• Exercise directions
Would you please return the line containing "Image resolution: width=1480" and all the lines after it through the end of the records below, unchanged and on their own?

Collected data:
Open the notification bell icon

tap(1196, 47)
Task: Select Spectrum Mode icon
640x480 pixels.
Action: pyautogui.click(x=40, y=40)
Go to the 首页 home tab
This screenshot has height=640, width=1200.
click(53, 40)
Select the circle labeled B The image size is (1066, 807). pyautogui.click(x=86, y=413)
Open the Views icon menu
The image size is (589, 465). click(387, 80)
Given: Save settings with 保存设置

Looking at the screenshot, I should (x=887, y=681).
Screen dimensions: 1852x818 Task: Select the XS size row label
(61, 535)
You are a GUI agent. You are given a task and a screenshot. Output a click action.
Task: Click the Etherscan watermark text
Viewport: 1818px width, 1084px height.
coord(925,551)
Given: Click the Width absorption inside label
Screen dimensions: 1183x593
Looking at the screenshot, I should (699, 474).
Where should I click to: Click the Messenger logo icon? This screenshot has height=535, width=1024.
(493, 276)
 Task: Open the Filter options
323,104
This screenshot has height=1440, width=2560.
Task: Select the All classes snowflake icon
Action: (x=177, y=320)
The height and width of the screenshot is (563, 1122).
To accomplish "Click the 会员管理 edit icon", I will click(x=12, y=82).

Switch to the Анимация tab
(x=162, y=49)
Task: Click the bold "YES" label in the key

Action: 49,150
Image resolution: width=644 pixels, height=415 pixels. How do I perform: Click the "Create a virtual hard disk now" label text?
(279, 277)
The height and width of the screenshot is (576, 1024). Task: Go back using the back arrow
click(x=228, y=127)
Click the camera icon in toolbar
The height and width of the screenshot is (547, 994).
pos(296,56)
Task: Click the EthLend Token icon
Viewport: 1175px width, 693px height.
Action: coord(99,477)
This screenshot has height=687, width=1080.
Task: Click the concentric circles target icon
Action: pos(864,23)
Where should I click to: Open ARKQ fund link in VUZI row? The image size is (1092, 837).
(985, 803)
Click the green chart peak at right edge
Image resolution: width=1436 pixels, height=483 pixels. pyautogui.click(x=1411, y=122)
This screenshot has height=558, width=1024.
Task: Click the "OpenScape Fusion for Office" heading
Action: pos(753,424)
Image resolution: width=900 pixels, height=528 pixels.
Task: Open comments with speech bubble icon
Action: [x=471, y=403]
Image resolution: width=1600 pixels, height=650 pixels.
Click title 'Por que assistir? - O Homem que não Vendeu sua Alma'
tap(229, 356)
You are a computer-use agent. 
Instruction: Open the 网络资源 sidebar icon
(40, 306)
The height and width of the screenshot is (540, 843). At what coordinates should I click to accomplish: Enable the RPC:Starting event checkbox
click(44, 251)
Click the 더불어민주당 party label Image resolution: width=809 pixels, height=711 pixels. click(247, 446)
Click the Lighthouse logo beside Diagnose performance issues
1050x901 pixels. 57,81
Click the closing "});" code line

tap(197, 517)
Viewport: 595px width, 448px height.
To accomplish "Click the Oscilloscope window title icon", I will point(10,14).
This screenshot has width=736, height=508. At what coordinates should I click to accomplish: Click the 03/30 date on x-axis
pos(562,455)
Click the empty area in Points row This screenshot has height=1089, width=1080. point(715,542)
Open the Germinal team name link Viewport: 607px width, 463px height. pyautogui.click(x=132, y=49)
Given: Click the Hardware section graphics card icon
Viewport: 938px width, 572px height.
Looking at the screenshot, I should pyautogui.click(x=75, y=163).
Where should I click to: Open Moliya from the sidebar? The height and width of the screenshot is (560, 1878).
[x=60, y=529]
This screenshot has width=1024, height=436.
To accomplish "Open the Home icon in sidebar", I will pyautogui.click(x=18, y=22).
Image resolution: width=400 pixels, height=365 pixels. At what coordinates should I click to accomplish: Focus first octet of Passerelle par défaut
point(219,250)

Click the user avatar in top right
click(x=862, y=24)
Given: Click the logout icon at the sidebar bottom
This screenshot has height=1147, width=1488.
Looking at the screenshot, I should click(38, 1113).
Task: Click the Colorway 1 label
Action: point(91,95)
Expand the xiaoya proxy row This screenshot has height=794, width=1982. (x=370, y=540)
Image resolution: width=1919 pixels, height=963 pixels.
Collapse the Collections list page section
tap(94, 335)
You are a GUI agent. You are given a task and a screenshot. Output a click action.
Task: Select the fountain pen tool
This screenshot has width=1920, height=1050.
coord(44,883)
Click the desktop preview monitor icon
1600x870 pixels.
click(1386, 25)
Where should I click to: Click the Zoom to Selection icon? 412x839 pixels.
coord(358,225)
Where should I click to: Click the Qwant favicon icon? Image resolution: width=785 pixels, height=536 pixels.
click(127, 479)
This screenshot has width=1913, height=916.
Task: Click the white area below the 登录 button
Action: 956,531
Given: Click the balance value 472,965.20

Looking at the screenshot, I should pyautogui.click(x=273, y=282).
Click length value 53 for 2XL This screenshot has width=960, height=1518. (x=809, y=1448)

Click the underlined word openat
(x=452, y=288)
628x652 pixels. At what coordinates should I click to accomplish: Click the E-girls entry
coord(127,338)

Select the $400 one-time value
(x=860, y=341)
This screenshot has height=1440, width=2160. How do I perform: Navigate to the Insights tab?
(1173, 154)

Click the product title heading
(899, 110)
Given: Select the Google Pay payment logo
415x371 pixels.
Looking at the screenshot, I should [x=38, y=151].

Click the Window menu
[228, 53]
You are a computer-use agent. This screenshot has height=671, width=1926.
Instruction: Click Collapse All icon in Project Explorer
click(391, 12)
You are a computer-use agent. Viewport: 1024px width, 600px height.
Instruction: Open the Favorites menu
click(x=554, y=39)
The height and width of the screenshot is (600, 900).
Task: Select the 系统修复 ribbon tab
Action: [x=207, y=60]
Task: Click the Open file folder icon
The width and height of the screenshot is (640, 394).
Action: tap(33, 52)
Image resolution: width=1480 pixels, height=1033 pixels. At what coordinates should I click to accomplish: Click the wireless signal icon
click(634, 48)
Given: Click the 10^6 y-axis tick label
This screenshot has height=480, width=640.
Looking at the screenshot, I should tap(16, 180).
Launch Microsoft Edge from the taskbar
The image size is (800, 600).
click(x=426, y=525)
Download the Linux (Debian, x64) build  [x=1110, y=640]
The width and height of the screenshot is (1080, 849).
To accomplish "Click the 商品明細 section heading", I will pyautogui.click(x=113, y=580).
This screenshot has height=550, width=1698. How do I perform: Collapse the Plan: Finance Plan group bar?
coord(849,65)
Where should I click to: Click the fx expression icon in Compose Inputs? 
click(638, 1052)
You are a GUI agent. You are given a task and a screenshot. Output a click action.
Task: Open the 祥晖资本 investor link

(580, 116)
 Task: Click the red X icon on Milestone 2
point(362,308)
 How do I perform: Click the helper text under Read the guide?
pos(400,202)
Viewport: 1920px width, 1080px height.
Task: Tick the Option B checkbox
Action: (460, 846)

• Answer box
Image resolution: width=1480 pixels, height=1033 pixels. At what coordinates should I click to accomplish: Click the wireless signal icon
click(634, 48)
Given: Click the 10^6 y-axis tick label
This screenshot has height=480, width=640.
Looking at the screenshot, I should tap(16, 180).
Launch Microsoft Edge from the taskbar
The image size is (800, 600).
click(x=426, y=525)
Download the Linux (Debian, x64) build  [x=1110, y=640]
The width and height of the screenshot is (1080, 849).
To accomplish "Click the 商品明細 section heading", I will pyautogui.click(x=113, y=580).
This screenshot has height=550, width=1698. How do I perform: Collapse the Plan: Finance Plan group bar?
coord(849,65)
Where should I click to: Click the fx expression icon in Compose Inputs? 
click(638, 1052)
You are a GUI agent. You are given a task and a screenshot. Output a click action.
Task: Open the 祥晖资本 investor link

(580, 116)
 Task: Click the red X icon on Milestone 2
point(362,308)
 How do I perform: Click the helper text under Read the guide?
pos(400,202)
Viewport: 1920px width, 1080px height.
Task: Tick the Option B checkbox
Action: (460, 846)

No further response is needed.